Dans son allocution lors de la cérémonie de présentation de l’IFM à Berlin, Allemagne, Mme Bärbel Dieckmann, présidente de Welthungerhilfe, a déclaré que « les conflits tels que ceux que connaissent la Syrie, l’Irak ou le Soudan du Sud, sont les plus importants vecteurs de la faim. Dans le monde entier, plus de 80 pour cent des réfugiés restent dans leurs pays d’origine ou vivent dans des pays voisins. Ce sont ceux qui souffrent le plus de la violence et de la situation désespérée qui est la leur. Le public mondial ignore qu’ils doivent chaque jour lutter pour avoir accès à de la nourriture, de l’eau et des soins de santé. Ce n’est que lorsque les causes des conflits armés tels que ceux que connaît la Syrie seront éliminées que nous serons en mesure de vaincre la faim dans le long terme. »

Les niveaux de famine sont alarmants ou graves dans 52 pays, les plus affectés étant ceux de l’Afrique sub-saharienne et de l’Asie du Sud. La plupart des huit pays dont l’IFM est alarmant se trouvent en Afrique sub-saharienne. Les pays dont l’IFM 2015 est le plus élevé, et par conséquent ceux dont les niveaux de famine sont les plus critiques, sont la République centrafricaine, le Tchad et la Zambie.

Heureusement, l’Indice de la faim dans le monde 2015 traduit également des situations positives.
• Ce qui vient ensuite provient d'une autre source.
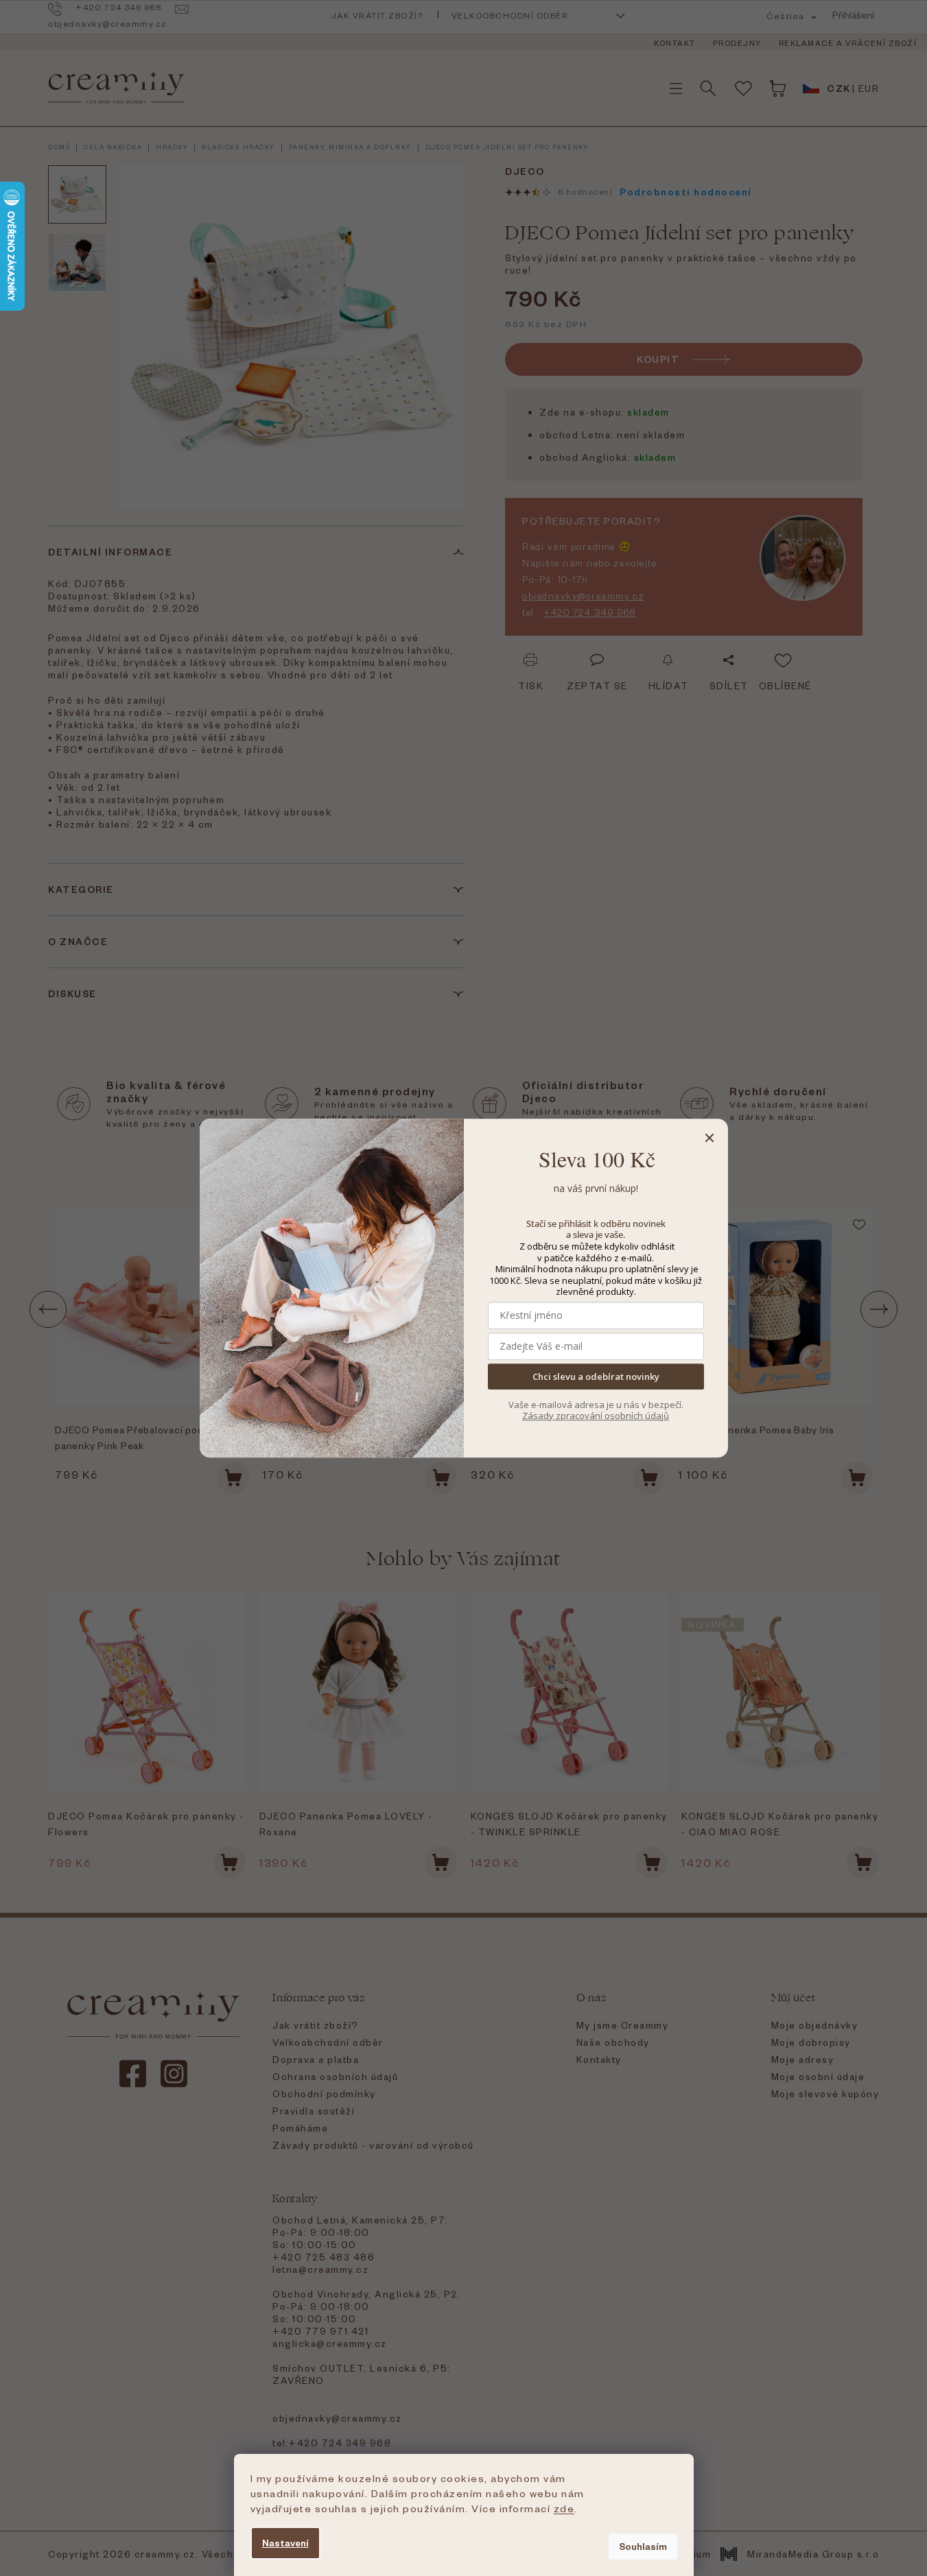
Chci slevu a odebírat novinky (595, 1376)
Depuis 2000, les pays en développement ont considérablement progressé dans leur lutte contre la faim. Globalement, les valeurs de l’indice dans ces pays ont diminué de 27 pour cent. Dix-sept pays, parmi lesquels l’Azerbaïdjan, la Bosnie-Herzégovine, le Brésil, la Croatie, la République kirghize, la Lettonie, la Mongolie, le Pérou, l’Ukraine et le Venezuela, ont réussi à réduire la valeur de cet indice d’au moins 50 pour cent. Des pays tels que l’Angola, l’Éthiopie et le Rwanda, qui ont connu de sanglantes guerres civiles il y a tout juste 20 ans, sont également des exemples montrant comment des efforts considérables peuvent changer la situation alimentaire.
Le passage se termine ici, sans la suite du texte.